Par « santé globale », on entend habituellement un cadre d’action collective, transcendant les frontières nationales pour lutter contre les inégalités sanitaires. Pourtant, cet idéal souvent brandi dans les enceintes internationales masque une réalité plus complexe et conflictuelle. Derrière la rhétorique universelle se cache fréquemment une logique descendante : des solutions conçues ailleurs, imposées parfois maladroitement à des contextes locaux profondément divers.
Ce numéro entend rompre avec ce paradigme dominant. À travers une série de contributions éclairantes, il explore non seulement les promesses, mais aussi les fractures du concept de santé globale. De Salvador aux centres de décisions des bailleurs de fonds, en passant par le continent africain et les Philippines, nos auteur·ice·s dévoilent les tensions entre stratégies internationales et besoins locaux, entre urgences politiques et souveraineté sanitaire, entre discours et pratique.
Un premier article, signé par Dr Kpalma Duga Bakpatina-Batako et Titipo Simbré, plaide pour un changement de cap : sortir du pilotage vertical des programmes pour adopter ce qu’ils appellent un « bricolage intelligent », ancré dans les savoirs et coutumes locales — une approche nécessaire pour une santé qui soigne vraiment.
L’expérience salvadorienne, présentée dans la contribution de Raymond Wagener, illustre parfaitement cette dynamique : là, où l’accès aux soins est limité, c’est la créativité et la flexibilité communautaires qui deviennent des leviers d’avenir.
À ces questions méthodologiques s’ajoute le désengagement progressif — parfois brutal — notamment avec le retrait massif de l’aide américaine (USAID), un acteur clé du financement mondial de la santé. La baisse des financements, la volatilité des priorités et la redirection des aides vers des objectifs géostratégiques menacent directement les ambitions mêmes de la santé globale.
Kayla de Quiroz interroge ces logiques d’aide : loin d’être neutres, elles s’inscrivent dans des cadres politiques influencés par des intérêts géopolitiques, économiques, voire idéologiques, éloignant l’aide de son but premier — améliorer durablement la santé des populations.
De son côté, Médecins Sans Frontières tire la sonnette d’alarme : « une inquiétante érosion des engagements envers des programmes de santé structurels et de long terme » fragilise les systèmes existants.

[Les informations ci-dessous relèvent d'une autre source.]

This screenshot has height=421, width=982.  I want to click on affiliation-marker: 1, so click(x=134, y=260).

Face à « l’urgence devenue mode par défaut », ils mettent en garde contre un désistement qui pourrait précipiter l’effondrement de structures déjà fragilisées, abandonnant les populations les plus vulnérables.
Or, comment garantir la pérennité des systèmes de santé dans ce climat d’incertitude ? C’est à cette interrogation que Raymond Wagener s’attèle dans la dernière partie de ce dossier, en esquissant des pistes pour un futur plus stable et équitable.

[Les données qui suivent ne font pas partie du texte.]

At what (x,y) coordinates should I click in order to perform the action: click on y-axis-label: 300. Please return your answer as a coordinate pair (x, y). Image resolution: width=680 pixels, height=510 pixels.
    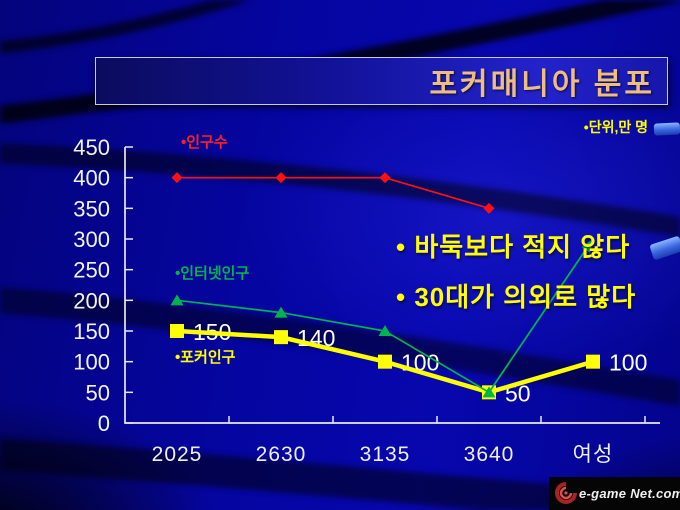
    Looking at the image, I should click on (92, 240).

Ce numéro ne prétend pas à l’exhaustivité. Il laisse en creux certains enjeux majeurs — du nexus santé-climat à la propriété intellectuelle —, mais pose les jalons d’une réflexion collective sur l’articulation entre action globale et pertinence locale, entre coordination internationale et justice sociale. Une invitation à réinventer ensemble les contours d’une santé globale véritablement partagée.